The aggregate intrinsic value of TB-PIUs that vested was $1.8 million for the three months ended March 31, 2024.
PB-PIUs
On January 1, 2024, we granted certain senior management team members 299,766 PB-PIUs with a three-year performance period concluding on the earlier of December 31, 2026 or the date of: (1) termination by us without cause, death or disability of the employee or constructive discharge of the employee (collectively, “qualified termination”); or (2) a sale event.
The number of earned awards following the end of the performance period will be determined based on the percentile rank of COPT Defense’s total shareholder return (“TSR”) relative to a peer group of companies, as set forth in the following schedule:
If the percentile rank exceeds the 25th percentile and is between two of the percentile ranks set forth in the table above, then the percentage of the earned awards will be interpolated between the ranges set forth in the table above to reflect any performance between the listed percentiles.

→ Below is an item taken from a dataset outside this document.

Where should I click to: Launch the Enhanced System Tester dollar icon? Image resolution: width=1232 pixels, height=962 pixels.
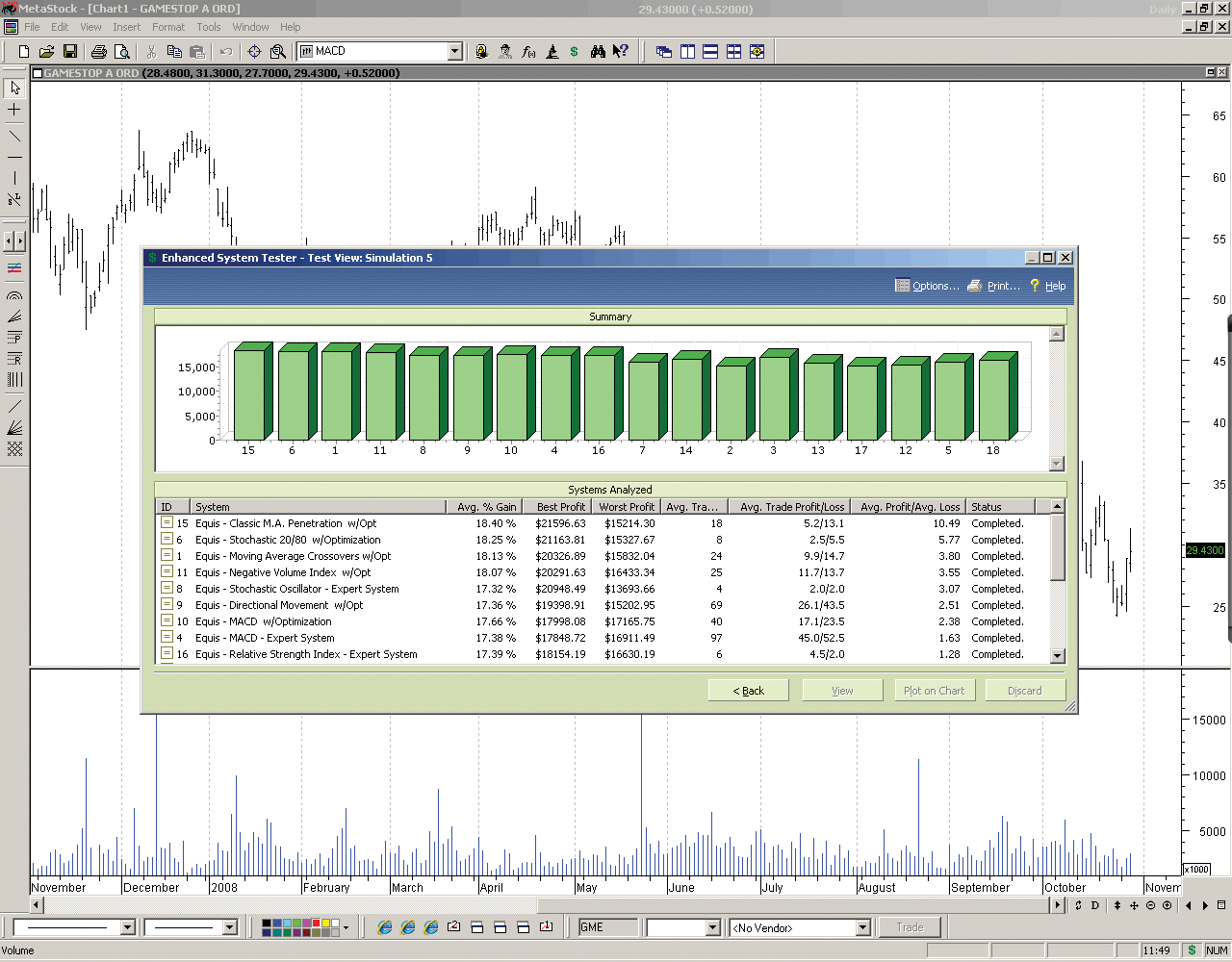click(x=575, y=52)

If COPT’s TSR is negative when its TSR’s percentile rank exceeds the 50th percentile, then the earned PB-PIU payout percentage used to arrive at the earned awards would be reduced by 12.5 percentage points, but in no event to a payout percentage of less than 50% of PB-PIUs granted; however, the resulting reduction in earned awards would subsequently be deemed earned awards if COPT Defense’s TSR becomes positive on any date in the calendar year following the end of the performance period. In addition, regardless of COPT Defense’s TSR relative to the peer group, no less than 50% (target) of the PB-PIUs granted will be earned if COPT Defense’s TSR is at least 10% and no less than 25% of the PB-PIUs granted will be earned if COPT Defense’s TSR is at least 6%, with linear interpolation if COPT Defense’s TSR is between 6% and 10%.
During the performance period, PB-PIUs carry rights to distributions equal to 10% of the distribution rights of common units but carry no redemption rights.
Following the end of the performance period, we will settle the award by issuing vested PIUs equal to: the number of earned awards; and the excess, if any, of (1) the aggregate distributions that would have been paid with respect to vested PIUs issued in settlement of the earned awards through the date of settlement had such vested PIUs been issued on the grant date over (2) the aggregate distributions made on the PB-PIUs through the date of settlement, divided by the price of our common shares over a defined period of time. If a performance period ends due to a sale event or qualified termination, the number of earned awards is prorated based on the portion of the three-year performance period that has elapsed. If employment is terminated by the employee or by us for cause, all PB-PIUs are forfeited.
These PB-PIU grants had an aggregate grant date fair value of $5.4 million ($36.06 per target-level award associated with the grants) that is being recognized over the performance period. The grant date fair value was computed using a Monte Carlo model that included the following assumptions: baseline common share value of $25.63; expected volatility for common shares of 25.9%; and a risk-free interest rate of 4.13%.
Based on COPT Defense’s TSR relative to its peer group of companies, for the 2021 PB-PIUs issued to executives that vested on December 31, 2023, we issued 211,845 PIUs in settlement of the PB-PIUs on February 1, 2024.